:: PROBLEM DESCRIPTION ::
For each line in the records that contains "resolution", make a copy.

═════ TASK DATA

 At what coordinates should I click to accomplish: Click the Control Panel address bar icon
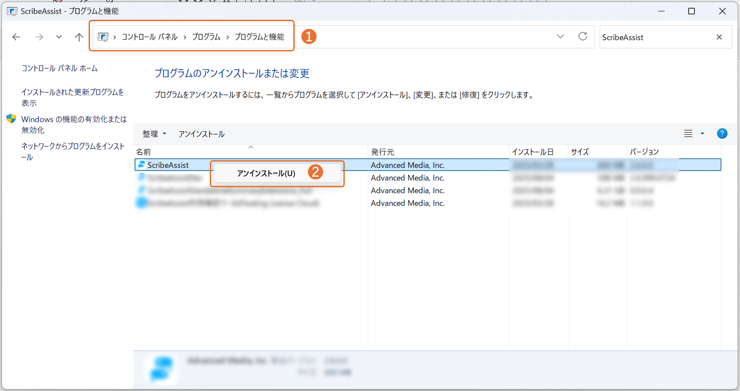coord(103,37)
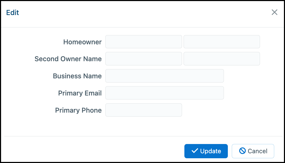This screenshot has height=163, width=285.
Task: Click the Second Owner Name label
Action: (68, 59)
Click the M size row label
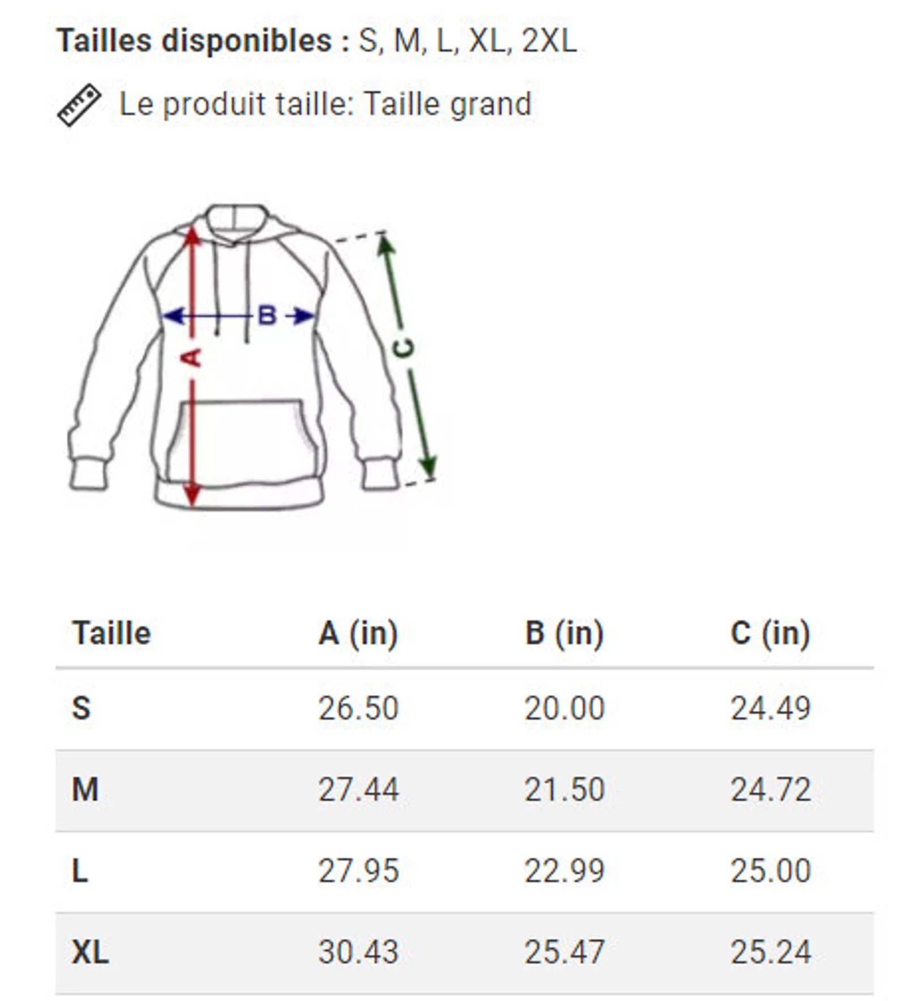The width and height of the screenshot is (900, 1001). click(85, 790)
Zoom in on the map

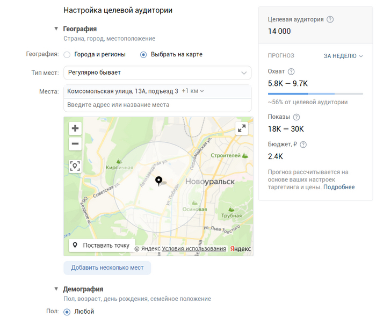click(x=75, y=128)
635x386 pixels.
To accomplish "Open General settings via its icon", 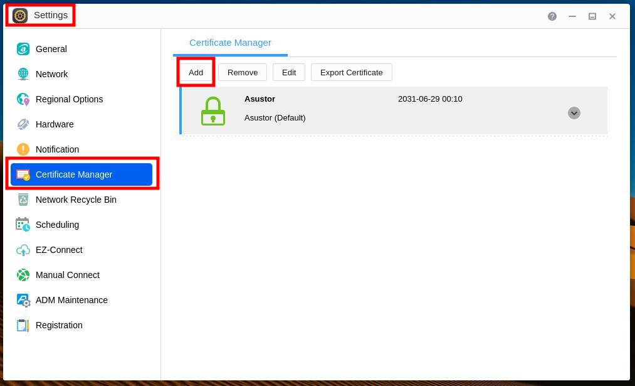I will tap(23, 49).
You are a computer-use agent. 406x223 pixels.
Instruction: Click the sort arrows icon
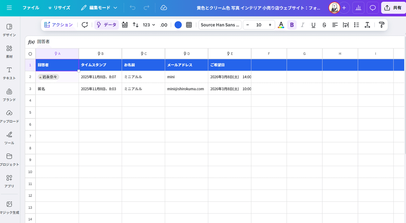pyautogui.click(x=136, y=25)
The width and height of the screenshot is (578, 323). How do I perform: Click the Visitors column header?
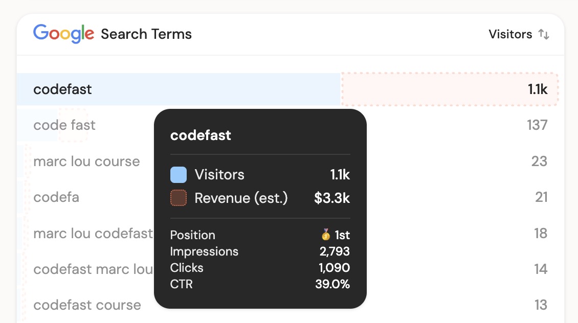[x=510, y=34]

══════════
═════ TASK DATA

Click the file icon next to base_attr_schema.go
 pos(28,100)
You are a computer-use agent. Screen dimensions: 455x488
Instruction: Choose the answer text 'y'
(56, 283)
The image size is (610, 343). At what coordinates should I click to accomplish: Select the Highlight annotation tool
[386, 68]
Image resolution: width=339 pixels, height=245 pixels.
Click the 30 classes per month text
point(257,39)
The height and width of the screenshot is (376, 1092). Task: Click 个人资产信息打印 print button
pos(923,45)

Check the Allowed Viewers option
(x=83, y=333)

══════════
═════ TASK DATA

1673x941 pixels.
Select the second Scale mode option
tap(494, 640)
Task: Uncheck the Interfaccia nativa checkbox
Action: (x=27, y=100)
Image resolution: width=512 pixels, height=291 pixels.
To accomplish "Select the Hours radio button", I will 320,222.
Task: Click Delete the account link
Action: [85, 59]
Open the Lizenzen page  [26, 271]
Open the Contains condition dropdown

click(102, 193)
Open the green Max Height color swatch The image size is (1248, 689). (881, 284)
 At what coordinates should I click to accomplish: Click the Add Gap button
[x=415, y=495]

══════════

:: ANSWER TO THIS PROBLEM ::
Image resolution: width=339 pixels, height=245 pixels.
Image resolution: width=512 pixels, height=291 pixels.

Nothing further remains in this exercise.